Macron has pushed for a new approach that would see the United States and Europe agree to block any Iranian nuclear activity until 2025 and beyond, address Iran’s ballistic missile program and generate conditions for a political solution to contain Iran in Yemen, Syria, Iraq and Lebanon.
“Whatever the decision of the United States will be, we will not leave the floor to the actions of rogues. We will not leave the floor to this conflict of powers in the Middle East,” Macron told Congress.
“I think we can work together to build this comprehensive deal for the whole region, for our people, because I think it fairly addresses our concerns,” he said.
On climate change, Macron told US lawmakers there is “no Planet B,” acknowledging a disagreement with President Donald Trump, who pulled his nation from the landmark Paris accord.
“Let us face it. There is no Planet B,” Macron said in an address to Congress on the final day of his state visit to the United States.
“We have disagreements between the United States and France.
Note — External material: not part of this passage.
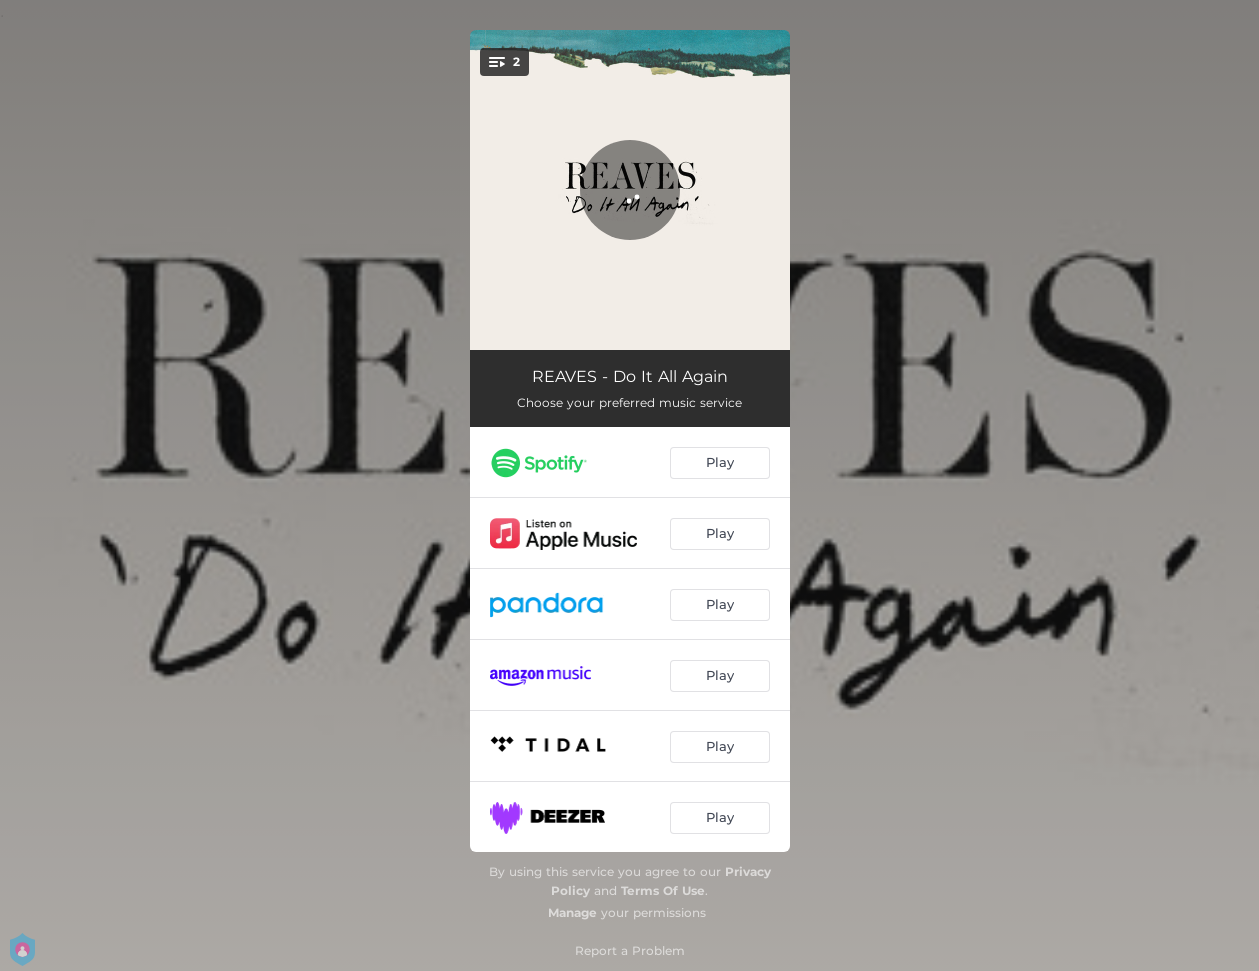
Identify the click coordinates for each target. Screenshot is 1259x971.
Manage (572, 912)
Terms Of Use (663, 890)
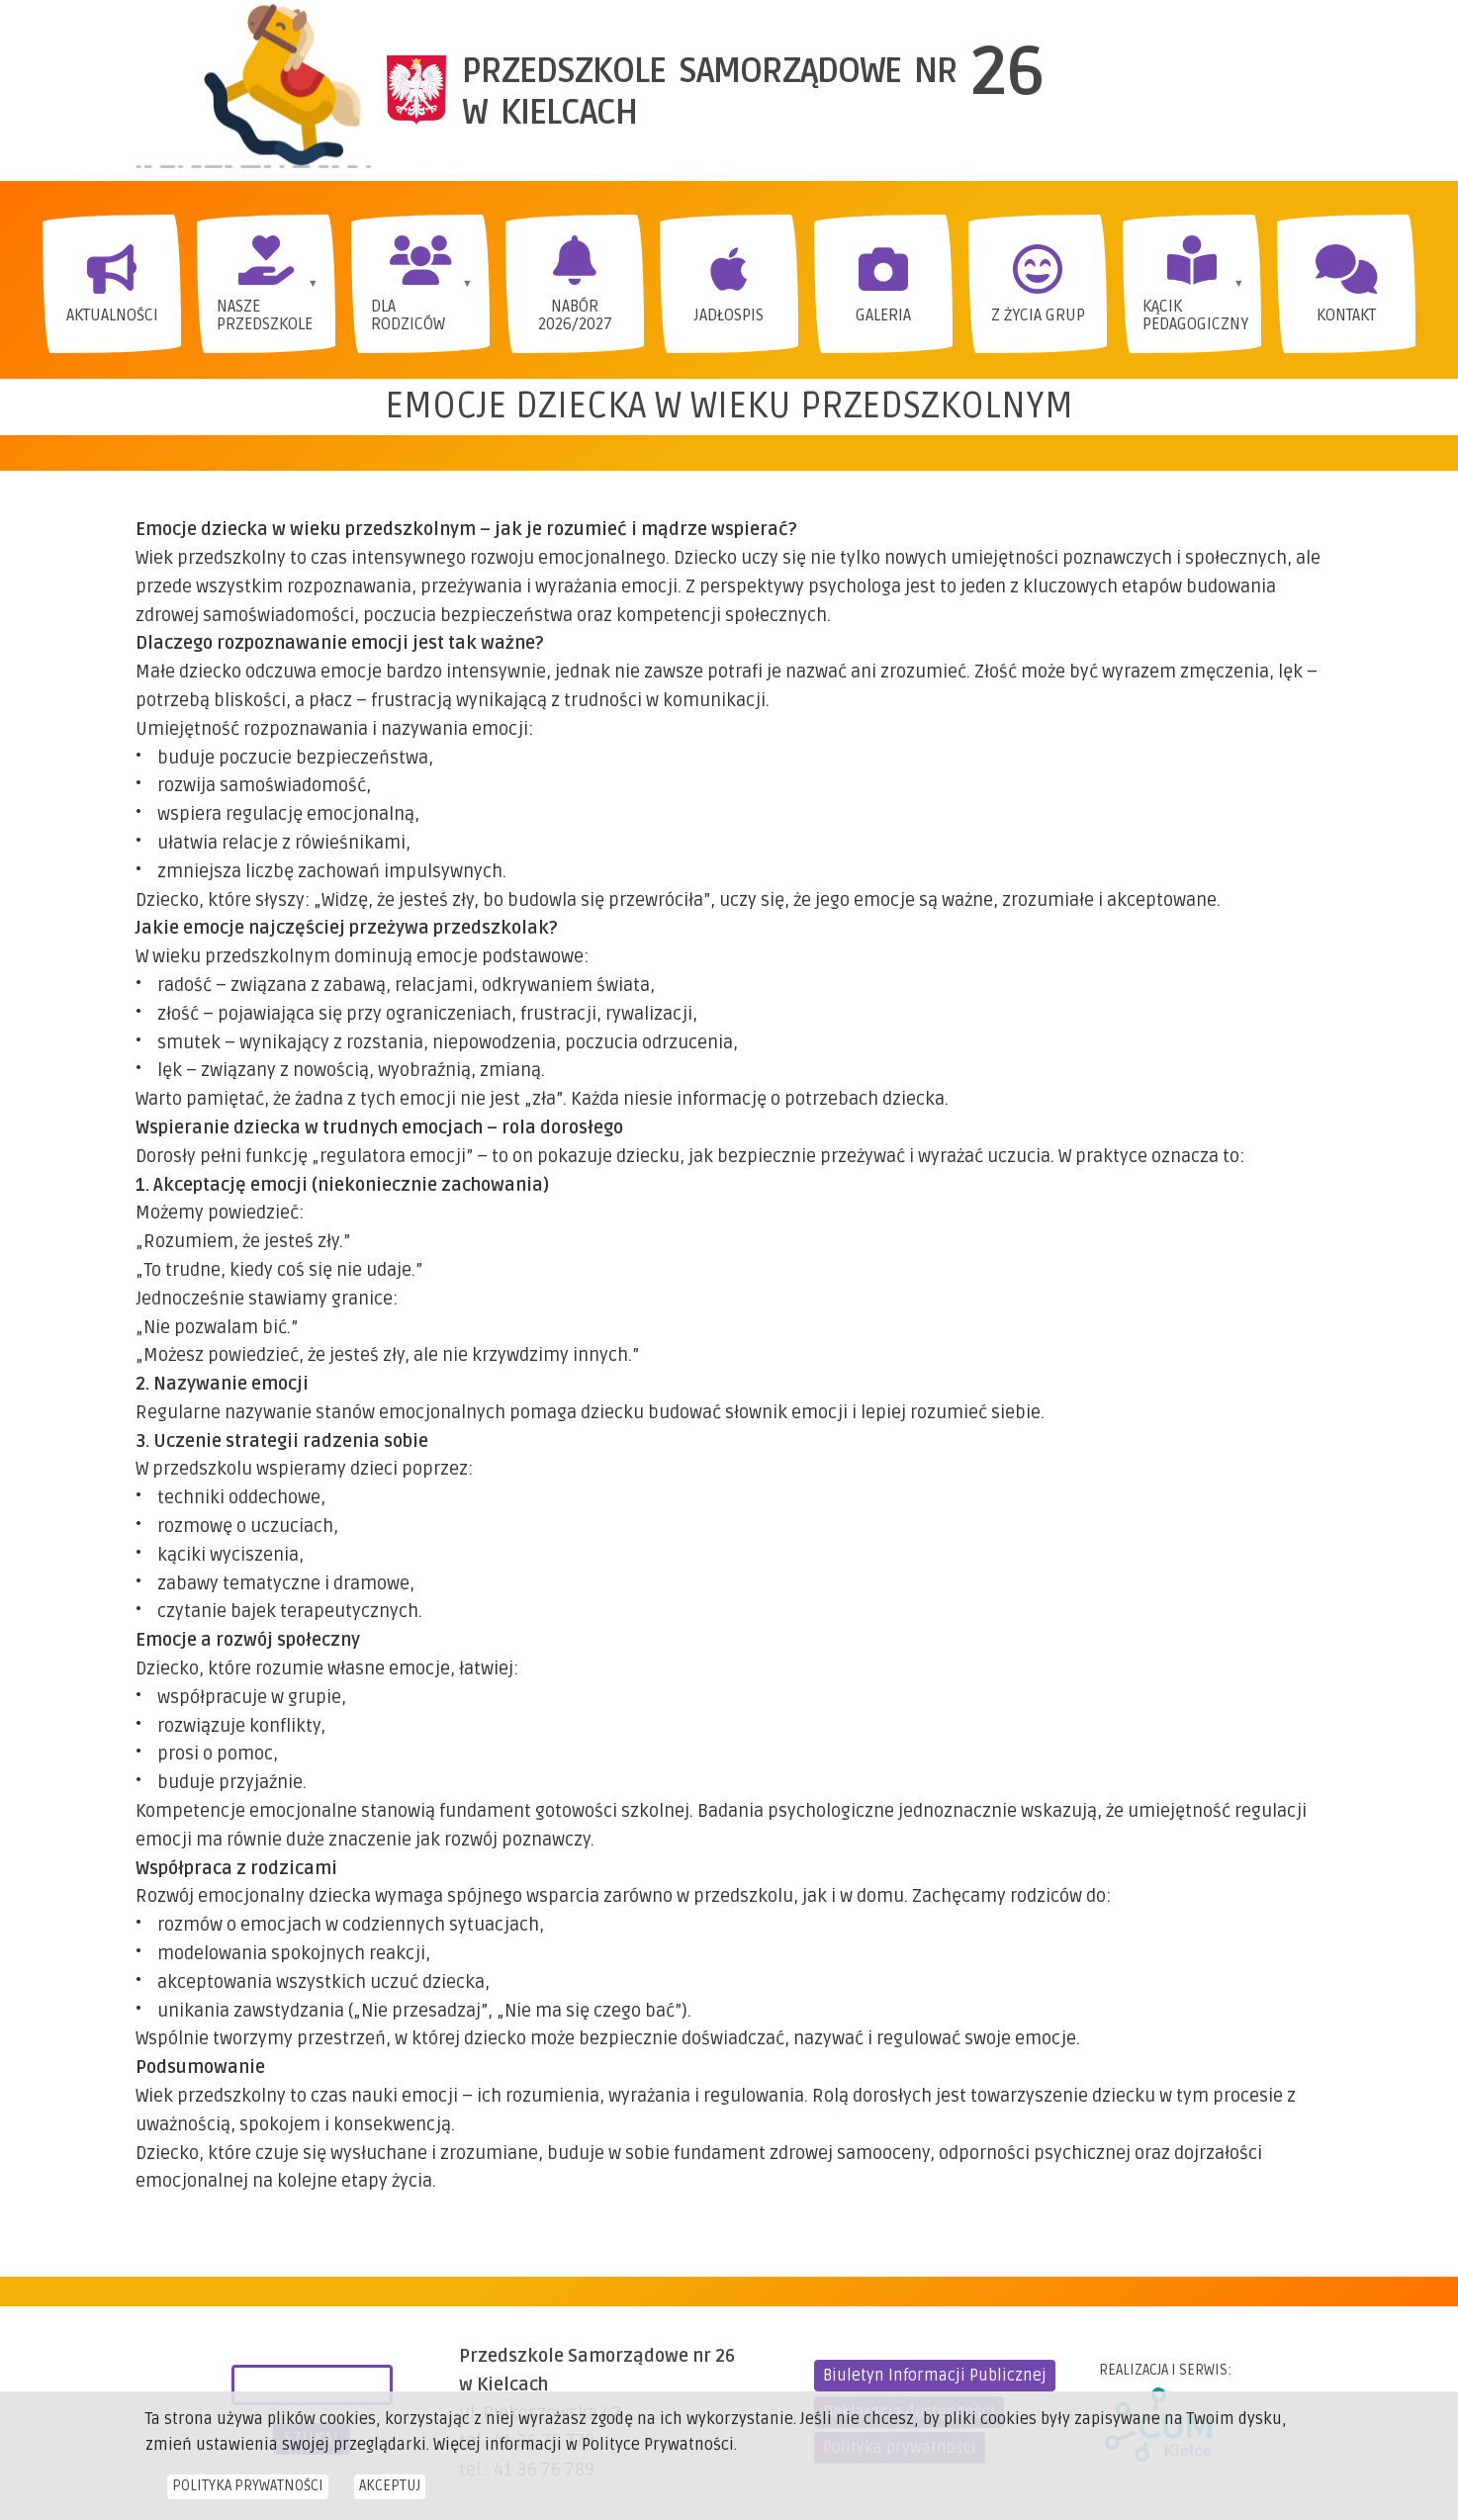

It may happen, like in all families,” he said — but such differences would be short-term.
“We’re just citizens of the same planet,” Macron said.
“With business leaders and local communities, let us work together in order to make our planet great again and create new jobs and new opportunities while safeguarding our Earth. And I’m sure one day, the United States would come back and join the Paris agreement.”
Trump said last year that his country would withdraw from the accord, which aims to reduce damaging emissions and was signed by almost 200 countries.
Macron also lashed out against fake news — and gave a tongue-in-cheek apology for violating President Donald Trump’s “copyright” on the term.
He warned that lies disseminated online are threatening freedoms worldwide, saying: “Without reason, without truth, there is no real democracy because democracy is about true choices and rational decisions.”
Macron tasked his government this year with drafting a law to punish false information distributed during election campaigns. Macron says his presidential campaign last year was a victim of fake news, notably accusing Russian news sites RT and Sputnik.
He also warned against “terrorist propaganda that spreads its fanaticism on the Internet.”
In recounting common bonds from the earliest days of the United States, Macron talked about a meeting between Ben Franklin and the French philosopher Voltaire, “kissing each other’s cheeks.”
In an apparent reference to his friendly meetings this week with Trump, he said, “It can remind you of something.”
Macron was speaking as part of his visit to the United States. It’s the first time a president from France has addressed Congress in more than a decade, but follows a tradition of foreign leaders appearing at the US Capitol.